A benefit of stacked bars is that they are compact. They fit a lot of data, relatively speaking, into a single rectangle. The downside, as discussed, is that it is relatively difficult to compare the sizes of the categories. Overall, they do a great job of providing a rough understanding of audience composition in a small space. Additionally, they work well to compare Likert scale results across attributes, brands or subgroups.

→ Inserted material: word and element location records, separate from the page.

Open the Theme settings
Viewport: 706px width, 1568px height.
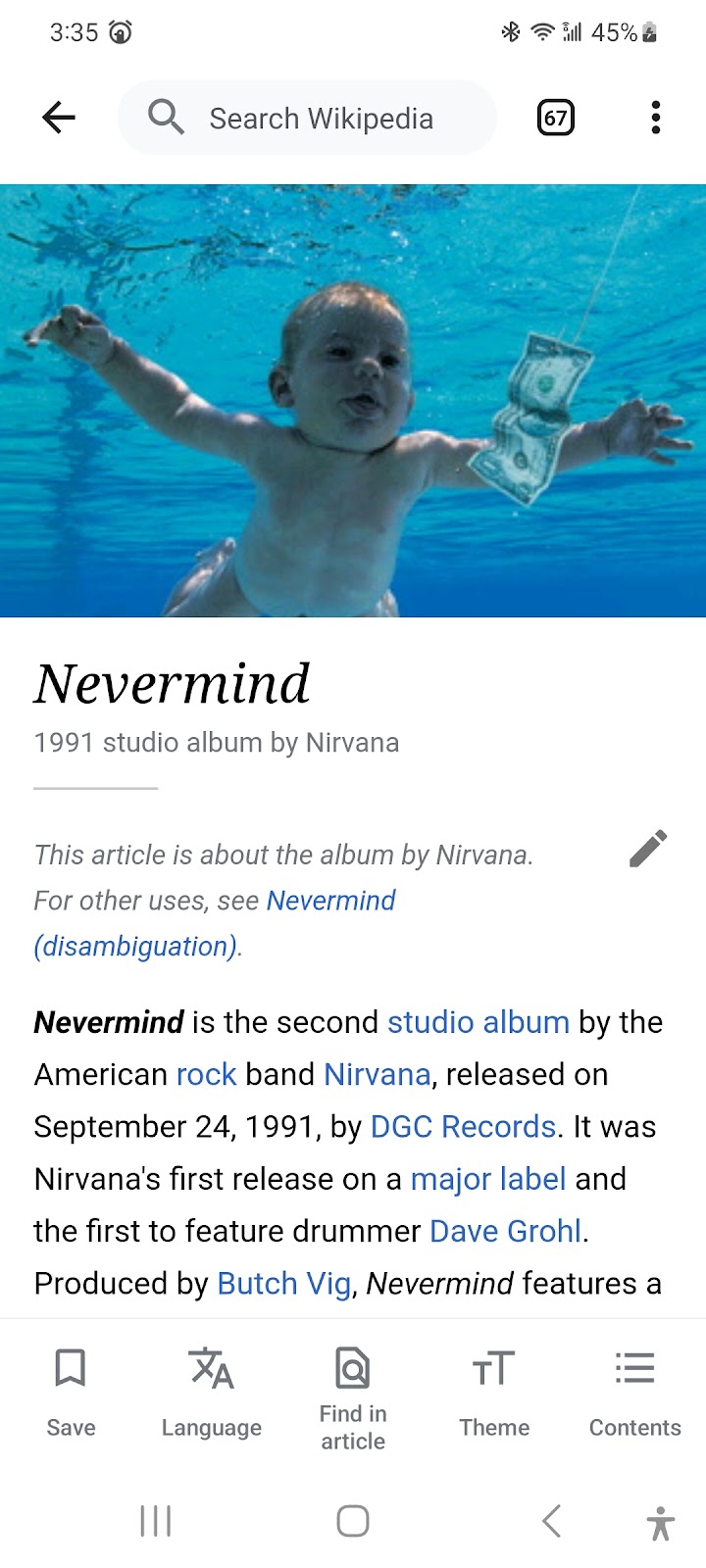click(494, 1393)
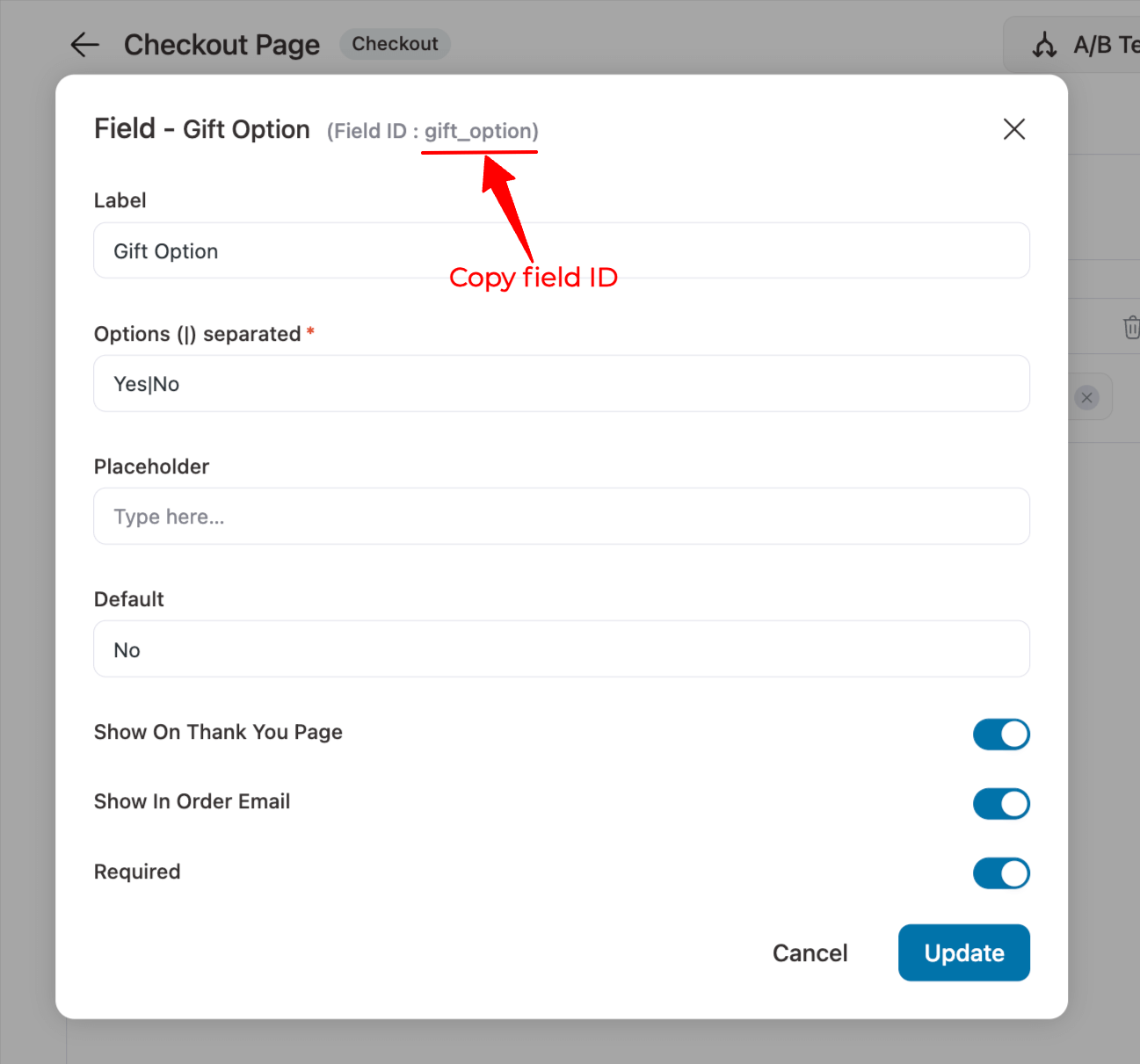Click the empty Placeholder text box

coord(561,516)
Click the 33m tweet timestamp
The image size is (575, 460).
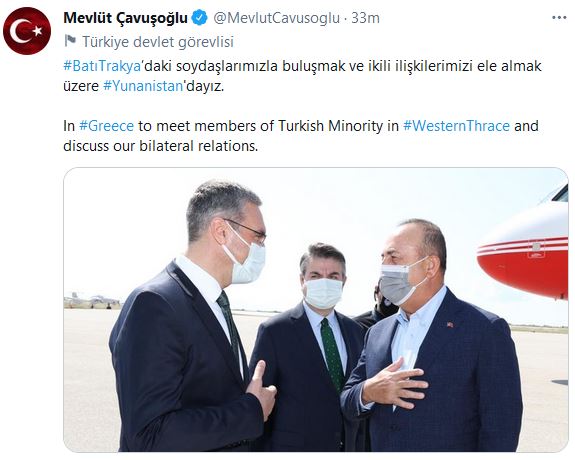[x=365, y=18]
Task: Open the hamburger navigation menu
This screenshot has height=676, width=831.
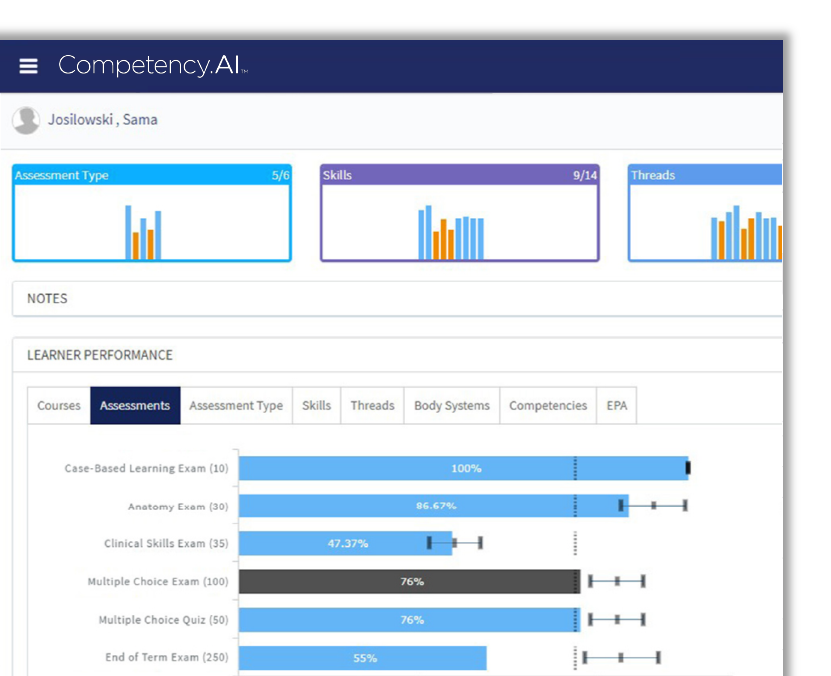Action: tap(28, 66)
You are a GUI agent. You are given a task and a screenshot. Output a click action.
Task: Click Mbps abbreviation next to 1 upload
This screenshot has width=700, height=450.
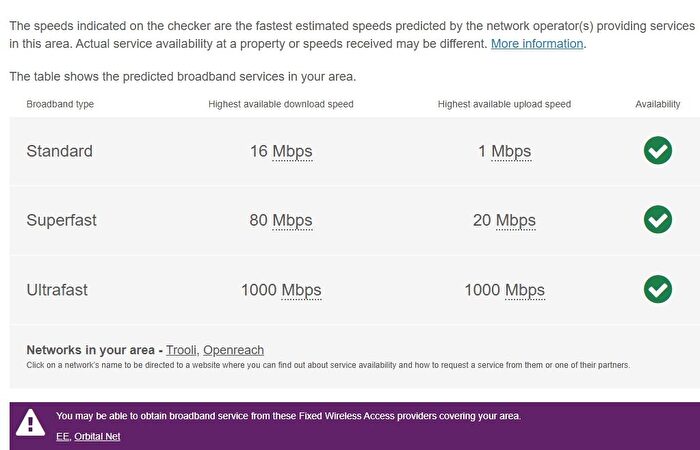point(511,152)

Tables Provide the Details of Audience Composition in a Compact Space
Lastly, a table is always an option. Numerical data labels were not included on the charts above for simplicity and to make a point. However, labels are helpful to include, so the reader not only has a visual representation of the audience composition, but also access to the exact numbers. A table is another way to facilitate that access, though the shortfall is that a table does not help the reader quickly see what the distribution looks like. Tables are a good choice for data that is not critical to the story you aim to tell, but that your readers might want to dig into for more information, e.g. in an appendix. They allow presentation of detailed data in a small space.
In the tables below, one must read and think about the numbers to understand the audience composition, whereas one can see the distribution at a glance with any of the chart types. Even where icons provide a visual representation of what the categories are, for example women and men, they don’t necessarily encode any information about the relative sizes of those categories. Tables may slake your curiosity about what the numbers behind the charts are and can satisfy stakeholders that want all the details at their fingertips.
Choose Chart Types Thoughtfully to Visualize Audience Composition
There is no single chart type that is always the best choice to visualize audience composition data. When selecting a chart type, consider:
- What you want your reader to take away, whether it’s a compact overview or the ability to interrogate small differences.
- The shape of your data, meaning the number of categories and their relative sizes.
- The pros and cons of the options in making it clear that the categories are parts of a whole, and making it easy to discern differences between category sizes.
At Big Village, we employ visual storytelling to ensure our clients can easily digest our research findings and understand what is important for their decision making and action planning. We take care in selecting data visualizations that help our clients quickly grasp the context of the findings and easily assess what the findings mean for their business.